Timothy RappFeatured ColumnistOctober 10, 2012

EAST LANSING, MI - AUGUST 31: Bryan Douglas #1 of the Boise State Broncos reacts after causing a third quarter fumble while playing the Michigan State Spartans at Spartan Stadium on August, 2010 in East Lansing, Michigan. Michigan State won the game 17-13. (Photo by Gregory Shamus/Getty Images)
Gregory Shamus/Getty Images

If ever there were a team that would love to send Boise State to the Big East with a loss, it would be Fresno State. And for that reason, the Broncos best be ready for a battle on the blue turf.

The Broncos have now defeated the Bulldogs six straight times and 10 out of the last 11 meetings between the two schools. It's a streak of ineptitude the Bulldogs would surely like to reverse, as is the school's 16 consecutive losses to ranked opponents.

And this year, Fresno State might just stand a chance.

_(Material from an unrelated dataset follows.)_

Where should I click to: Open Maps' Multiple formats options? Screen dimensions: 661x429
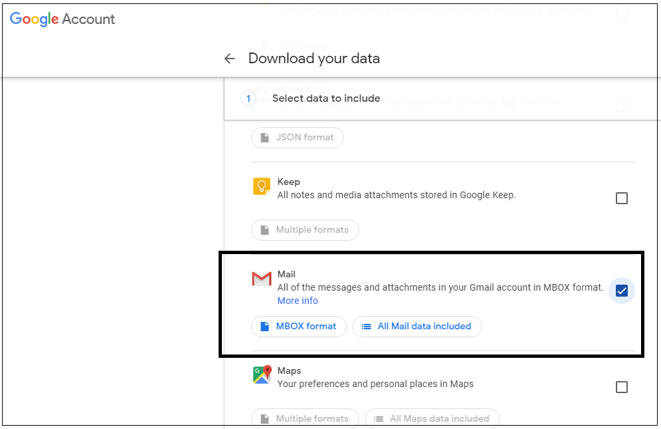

The Bulldogs throw the ball well behind Derek Carr (yes, he's David's younger brother), who has 1,816 yards, 18 touchdowns, a 71.4 percent completion percentage and just three interceptions on the season. He's a major reason why Fresno State is 14th in the nation in passing yards per game (315.5) and 14th in points scored per game (39.5).

And while Boise State is allowing just 154.8 passing yards per game (sixth-best in the country) and 15.6 points per week (16th in country), Fresno State doesn't rely solely on Carr. Running back Robbie Rouse has rushed for 711 yards and eight touchdowns, so Boise should be prepared to stop him as well.

There's more—Fresno State is pretty good at taking the ball away. While Boise State has forced 17 turnovers on the year, Fresno State has trumped them (and every other team in the country) with 18 takeaways.

Home game or not, Boise can't take the Bulldogs lightly. 

If you take away the revenge factor, Fresno State surely brings into this game a multitude of difficulties they may pose the Broncos including one major motivation the Bulldogs have; one that could prove the most dangerous of all.

This is a barometer game for the program, and coach Tim DeRuyter will hope to show that his team is ready to tango with the big boys. But don't take my word for it, he said it himself (via Robert Kuwada of The Fresno Bee):

"I think this game has been a barometer for our program the last few years and it’s part of the reason why some people were disenchanted," DeRuyter said.

"We’re making some strides. But I think in a lot of people’s minds in the city of Fresno and in the Valley, they want to see how we stack up this year, and that’s going to be our challenge to our guys: 'Who are we? We think we have a chance to be pretty good. Let’s find out on Saturday'."

This game means a whole lot to Fresno State. If Boise State underestimates that fact, they'll lose this game.